**Given exercise:** Print the items from the line containing "Image resolution: width=753" through the line containing "Click the SALLON" verbatim.

++++++

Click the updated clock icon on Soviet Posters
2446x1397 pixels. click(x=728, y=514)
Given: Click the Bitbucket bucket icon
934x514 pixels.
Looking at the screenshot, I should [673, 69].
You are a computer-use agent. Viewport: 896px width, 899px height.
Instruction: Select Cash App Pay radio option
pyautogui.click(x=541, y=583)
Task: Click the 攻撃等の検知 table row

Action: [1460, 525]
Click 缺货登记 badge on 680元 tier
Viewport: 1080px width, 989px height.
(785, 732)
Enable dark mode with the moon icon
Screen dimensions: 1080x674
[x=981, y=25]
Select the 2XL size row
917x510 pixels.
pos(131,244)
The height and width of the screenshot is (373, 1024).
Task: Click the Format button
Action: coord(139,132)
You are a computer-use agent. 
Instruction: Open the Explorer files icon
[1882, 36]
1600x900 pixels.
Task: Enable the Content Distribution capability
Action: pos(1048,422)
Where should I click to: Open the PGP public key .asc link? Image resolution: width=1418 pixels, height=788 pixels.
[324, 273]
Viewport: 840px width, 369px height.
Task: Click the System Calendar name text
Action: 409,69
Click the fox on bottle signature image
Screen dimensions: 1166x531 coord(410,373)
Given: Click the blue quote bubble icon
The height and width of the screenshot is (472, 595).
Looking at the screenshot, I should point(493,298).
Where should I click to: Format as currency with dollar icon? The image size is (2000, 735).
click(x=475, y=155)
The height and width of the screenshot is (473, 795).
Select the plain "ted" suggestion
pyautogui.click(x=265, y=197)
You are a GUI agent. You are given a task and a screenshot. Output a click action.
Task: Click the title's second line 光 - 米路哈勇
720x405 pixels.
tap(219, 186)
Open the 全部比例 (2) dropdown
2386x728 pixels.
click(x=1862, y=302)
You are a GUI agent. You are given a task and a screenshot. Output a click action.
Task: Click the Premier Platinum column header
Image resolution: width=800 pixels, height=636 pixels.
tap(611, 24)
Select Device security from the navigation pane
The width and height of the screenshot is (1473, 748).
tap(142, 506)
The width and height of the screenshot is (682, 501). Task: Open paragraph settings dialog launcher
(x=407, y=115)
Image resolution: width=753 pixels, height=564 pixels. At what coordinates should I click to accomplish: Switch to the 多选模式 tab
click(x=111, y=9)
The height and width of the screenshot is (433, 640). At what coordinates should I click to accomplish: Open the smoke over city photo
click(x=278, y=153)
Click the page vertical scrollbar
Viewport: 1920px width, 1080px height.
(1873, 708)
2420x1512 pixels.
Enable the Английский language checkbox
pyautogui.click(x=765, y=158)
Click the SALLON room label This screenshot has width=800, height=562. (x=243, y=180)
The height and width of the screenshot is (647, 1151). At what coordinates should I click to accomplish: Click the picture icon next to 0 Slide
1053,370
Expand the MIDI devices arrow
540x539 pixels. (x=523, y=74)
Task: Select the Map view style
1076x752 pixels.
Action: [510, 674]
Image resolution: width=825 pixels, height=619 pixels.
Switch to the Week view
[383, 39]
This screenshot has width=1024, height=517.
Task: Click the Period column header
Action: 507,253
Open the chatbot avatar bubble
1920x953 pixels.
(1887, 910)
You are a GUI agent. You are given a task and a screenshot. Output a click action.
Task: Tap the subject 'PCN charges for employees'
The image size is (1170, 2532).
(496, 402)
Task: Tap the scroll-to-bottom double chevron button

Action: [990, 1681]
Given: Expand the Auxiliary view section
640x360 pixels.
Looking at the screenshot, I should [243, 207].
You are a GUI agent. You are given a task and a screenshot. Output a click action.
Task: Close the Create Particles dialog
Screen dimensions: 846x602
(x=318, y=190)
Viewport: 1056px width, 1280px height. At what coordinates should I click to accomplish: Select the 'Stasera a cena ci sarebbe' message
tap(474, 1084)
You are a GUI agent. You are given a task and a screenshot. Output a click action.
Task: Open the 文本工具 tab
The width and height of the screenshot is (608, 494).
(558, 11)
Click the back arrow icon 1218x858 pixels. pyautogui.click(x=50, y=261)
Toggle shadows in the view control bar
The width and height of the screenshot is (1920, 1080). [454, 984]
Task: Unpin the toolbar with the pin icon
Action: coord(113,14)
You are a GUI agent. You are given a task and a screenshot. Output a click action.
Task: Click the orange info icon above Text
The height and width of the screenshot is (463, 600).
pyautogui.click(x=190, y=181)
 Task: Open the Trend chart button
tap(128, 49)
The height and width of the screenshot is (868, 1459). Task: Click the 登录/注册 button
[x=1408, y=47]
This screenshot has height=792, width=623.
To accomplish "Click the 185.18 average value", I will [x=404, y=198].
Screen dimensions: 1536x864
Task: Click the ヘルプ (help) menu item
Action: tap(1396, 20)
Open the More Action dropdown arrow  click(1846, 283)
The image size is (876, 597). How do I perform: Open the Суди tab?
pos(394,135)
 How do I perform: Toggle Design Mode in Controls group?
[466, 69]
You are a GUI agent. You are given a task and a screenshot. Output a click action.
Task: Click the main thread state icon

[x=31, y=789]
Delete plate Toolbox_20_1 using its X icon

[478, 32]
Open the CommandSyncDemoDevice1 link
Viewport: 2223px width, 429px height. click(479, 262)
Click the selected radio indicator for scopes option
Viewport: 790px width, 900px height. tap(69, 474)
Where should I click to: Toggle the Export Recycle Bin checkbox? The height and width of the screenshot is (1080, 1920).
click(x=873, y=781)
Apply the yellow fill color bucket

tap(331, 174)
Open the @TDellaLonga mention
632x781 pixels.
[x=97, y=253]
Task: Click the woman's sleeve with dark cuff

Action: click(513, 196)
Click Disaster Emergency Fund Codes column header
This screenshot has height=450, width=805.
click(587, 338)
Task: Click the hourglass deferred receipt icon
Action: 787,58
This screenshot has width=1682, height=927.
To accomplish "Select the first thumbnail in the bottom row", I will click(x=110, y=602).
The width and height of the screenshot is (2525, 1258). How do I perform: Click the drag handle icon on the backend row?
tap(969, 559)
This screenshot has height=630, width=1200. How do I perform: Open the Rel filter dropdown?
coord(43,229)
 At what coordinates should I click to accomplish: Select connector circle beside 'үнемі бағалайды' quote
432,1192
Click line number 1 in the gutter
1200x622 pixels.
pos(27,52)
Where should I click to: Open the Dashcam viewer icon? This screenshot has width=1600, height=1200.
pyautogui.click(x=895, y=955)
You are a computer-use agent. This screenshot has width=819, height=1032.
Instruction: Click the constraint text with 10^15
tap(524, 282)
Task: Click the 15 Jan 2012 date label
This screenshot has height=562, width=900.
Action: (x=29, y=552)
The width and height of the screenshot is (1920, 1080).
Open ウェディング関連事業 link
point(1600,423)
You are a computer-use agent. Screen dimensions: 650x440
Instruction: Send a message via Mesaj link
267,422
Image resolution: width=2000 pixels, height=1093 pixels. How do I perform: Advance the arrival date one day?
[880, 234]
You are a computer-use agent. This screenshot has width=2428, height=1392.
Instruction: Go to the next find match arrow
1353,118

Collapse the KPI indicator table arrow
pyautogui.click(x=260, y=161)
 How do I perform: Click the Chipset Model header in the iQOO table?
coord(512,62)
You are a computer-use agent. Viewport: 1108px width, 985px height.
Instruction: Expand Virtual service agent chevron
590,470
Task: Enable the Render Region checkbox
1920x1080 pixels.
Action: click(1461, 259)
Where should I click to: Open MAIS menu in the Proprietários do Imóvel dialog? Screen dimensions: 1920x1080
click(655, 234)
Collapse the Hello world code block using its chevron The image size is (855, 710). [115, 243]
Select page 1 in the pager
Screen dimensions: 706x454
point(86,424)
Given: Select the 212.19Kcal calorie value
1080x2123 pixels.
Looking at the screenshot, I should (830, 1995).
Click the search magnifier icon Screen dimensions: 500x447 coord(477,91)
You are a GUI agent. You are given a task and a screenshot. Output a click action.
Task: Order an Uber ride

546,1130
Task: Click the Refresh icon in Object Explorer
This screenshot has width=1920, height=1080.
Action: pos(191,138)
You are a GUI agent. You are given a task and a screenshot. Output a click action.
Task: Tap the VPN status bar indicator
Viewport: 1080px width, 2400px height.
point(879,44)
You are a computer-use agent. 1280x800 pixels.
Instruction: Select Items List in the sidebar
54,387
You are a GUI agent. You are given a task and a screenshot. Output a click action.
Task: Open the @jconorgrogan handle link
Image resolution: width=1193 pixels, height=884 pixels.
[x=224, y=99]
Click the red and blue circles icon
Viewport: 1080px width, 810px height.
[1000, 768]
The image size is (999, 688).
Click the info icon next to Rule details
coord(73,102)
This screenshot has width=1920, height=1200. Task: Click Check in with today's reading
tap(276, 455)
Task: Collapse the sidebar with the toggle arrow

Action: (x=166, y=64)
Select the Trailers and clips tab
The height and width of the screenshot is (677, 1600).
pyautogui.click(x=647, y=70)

++++++

**In response:**
Image resolution: width=753 pixels, height=564 pixels. At what coordinates should I click to accomplish: Switch to the 多选模式 tab
click(x=111, y=9)
The height and width of the screenshot is (433, 640). At what coordinates should I click to accomplish: Open the smoke over city photo
click(x=278, y=153)
Click the page vertical scrollbar
Viewport: 1920px width, 1080px height.
(1873, 708)
2420x1512 pixels.
Enable the Английский language checkbox
pyautogui.click(x=765, y=158)
Click the SALLON room label This screenshot has width=800, height=562. (x=243, y=180)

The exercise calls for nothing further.